(STORED DATA Opens)
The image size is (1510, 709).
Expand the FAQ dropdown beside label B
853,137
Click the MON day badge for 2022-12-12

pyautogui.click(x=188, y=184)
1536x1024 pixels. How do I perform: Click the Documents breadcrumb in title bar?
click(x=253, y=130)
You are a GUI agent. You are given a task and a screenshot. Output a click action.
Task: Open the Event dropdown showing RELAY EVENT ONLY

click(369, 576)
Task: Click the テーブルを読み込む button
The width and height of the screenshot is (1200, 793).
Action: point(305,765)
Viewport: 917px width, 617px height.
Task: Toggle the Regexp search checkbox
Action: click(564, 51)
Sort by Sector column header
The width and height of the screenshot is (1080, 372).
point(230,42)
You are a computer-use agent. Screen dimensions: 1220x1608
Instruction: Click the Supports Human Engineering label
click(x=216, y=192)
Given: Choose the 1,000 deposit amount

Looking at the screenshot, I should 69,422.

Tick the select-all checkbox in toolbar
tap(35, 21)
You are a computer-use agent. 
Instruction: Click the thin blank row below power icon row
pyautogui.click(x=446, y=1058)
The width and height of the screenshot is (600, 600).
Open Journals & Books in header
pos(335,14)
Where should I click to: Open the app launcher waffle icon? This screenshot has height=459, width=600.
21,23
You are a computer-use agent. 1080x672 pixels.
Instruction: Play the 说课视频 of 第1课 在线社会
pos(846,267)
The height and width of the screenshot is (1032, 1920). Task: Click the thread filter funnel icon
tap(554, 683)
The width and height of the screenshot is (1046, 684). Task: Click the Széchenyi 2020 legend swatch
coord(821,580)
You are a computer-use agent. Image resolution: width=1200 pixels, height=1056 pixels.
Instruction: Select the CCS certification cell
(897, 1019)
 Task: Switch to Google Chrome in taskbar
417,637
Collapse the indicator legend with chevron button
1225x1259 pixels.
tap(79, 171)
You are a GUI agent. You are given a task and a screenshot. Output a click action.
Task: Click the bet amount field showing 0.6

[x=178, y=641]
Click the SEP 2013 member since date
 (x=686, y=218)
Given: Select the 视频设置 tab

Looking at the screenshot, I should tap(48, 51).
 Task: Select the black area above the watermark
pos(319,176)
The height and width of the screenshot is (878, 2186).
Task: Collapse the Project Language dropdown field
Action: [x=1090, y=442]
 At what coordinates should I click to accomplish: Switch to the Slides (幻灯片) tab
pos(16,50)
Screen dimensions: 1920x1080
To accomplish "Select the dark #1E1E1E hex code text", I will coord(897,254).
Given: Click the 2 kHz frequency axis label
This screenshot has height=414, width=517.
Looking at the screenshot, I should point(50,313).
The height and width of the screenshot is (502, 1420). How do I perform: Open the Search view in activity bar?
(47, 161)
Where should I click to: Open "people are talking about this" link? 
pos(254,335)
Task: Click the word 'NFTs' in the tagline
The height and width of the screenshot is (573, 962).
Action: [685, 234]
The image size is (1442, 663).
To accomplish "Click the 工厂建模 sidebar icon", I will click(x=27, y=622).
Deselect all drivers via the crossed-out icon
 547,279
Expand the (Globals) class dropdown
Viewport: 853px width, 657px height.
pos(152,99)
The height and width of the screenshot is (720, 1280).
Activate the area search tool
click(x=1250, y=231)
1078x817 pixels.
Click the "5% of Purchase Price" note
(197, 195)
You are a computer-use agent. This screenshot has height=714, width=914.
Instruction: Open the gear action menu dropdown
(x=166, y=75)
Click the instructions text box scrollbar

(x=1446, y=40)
(STORED DATA Closes)
▶ **YOUR OBJECTIVE**:
Output the complete data exactly as written.

▶ **EXERCISE ANSWER**:
The image size is (1510, 709).
Expand the FAQ dropdown beside label B
853,137
Click the MON day badge for 2022-12-12

pyautogui.click(x=188, y=184)
1536x1024 pixels. How do I perform: Click the Documents breadcrumb in title bar?
click(x=253, y=130)
You are a GUI agent. You are given a task and a screenshot. Output a click action.
Task: Open the Event dropdown showing RELAY EVENT ONLY

click(369, 576)
Task: Click the テーブルを読み込む button
The width and height of the screenshot is (1200, 793).
Action: point(305,765)
Viewport: 917px width, 617px height.
Task: Toggle the Regexp search checkbox
Action: click(564, 51)
Sort by Sector column header
The width and height of the screenshot is (1080, 372).
point(230,42)
You are a computer-use agent. Screen dimensions: 1220x1608
Instruction: Click the Supports Human Engineering label
click(x=216, y=192)
Given: Choose the 1,000 deposit amount

Looking at the screenshot, I should 69,422.

Tick the select-all checkbox in toolbar
tap(35, 21)
You are a computer-use agent. 
Instruction: Click the thin blank row below power icon row
pyautogui.click(x=446, y=1058)
The width and height of the screenshot is (600, 600).
Open Journals & Books in header
pos(335,14)
Where should I click to: Open the app launcher waffle icon? This screenshot has height=459, width=600.
21,23
You are a computer-use agent. 1080x672 pixels.
Instruction: Play the 说课视频 of 第1课 在线社会
pos(846,267)
The height and width of the screenshot is (1032, 1920). Task: Click the thread filter funnel icon
tap(554, 683)
The width and height of the screenshot is (1046, 684). Task: Click the Széchenyi 2020 legend swatch
coord(821,580)
You are a computer-use agent. Image resolution: width=1200 pixels, height=1056 pixels.
Instruction: Select the CCS certification cell
(897, 1019)
 Task: Switch to Google Chrome in taskbar
417,637
Collapse the indicator legend with chevron button
1225x1259 pixels.
tap(79, 171)
You are a GUI agent. You are given a task and a screenshot. Output a click action.
Task: Click the bet amount field showing 0.6

[x=178, y=641]
Click the SEP 2013 member since date
 (x=686, y=218)
Given: Select the 视频设置 tab

Looking at the screenshot, I should tap(48, 51).
 Task: Select the black area above the watermark
pos(319,176)
The height and width of the screenshot is (878, 2186).
Task: Collapse the Project Language dropdown field
Action: [x=1090, y=442]
 At what coordinates should I click to accomplish: Switch to the Slides (幻灯片) tab
pos(16,50)
Screen dimensions: 1920x1080
To accomplish "Select the dark #1E1E1E hex code text", I will coord(897,254).
Given: Click the 2 kHz frequency axis label
This screenshot has height=414, width=517.
Looking at the screenshot, I should point(50,313).
The height and width of the screenshot is (502, 1420). How do I perform: Open the Search view in activity bar?
(47, 161)
Where should I click to: Open "people are talking about this" link? 
pos(254,335)
Task: Click the word 'NFTs' in the tagline
The height and width of the screenshot is (573, 962).
Action: [685, 234]
The image size is (1442, 663).
To accomplish "Click the 工厂建模 sidebar icon", I will click(x=27, y=622).
Deselect all drivers via the crossed-out icon
 547,279
Expand the (Globals) class dropdown
Viewport: 853px width, 657px height.
pos(152,99)
The height and width of the screenshot is (720, 1280).
Activate the area search tool
click(x=1250, y=231)
1078x817 pixels.
Click the "5% of Purchase Price" note
(197, 195)
You are a computer-use agent. This screenshot has height=714, width=914.
Instruction: Open the gear action menu dropdown
(x=166, y=75)
Click the instructions text box scrollbar

(x=1446, y=40)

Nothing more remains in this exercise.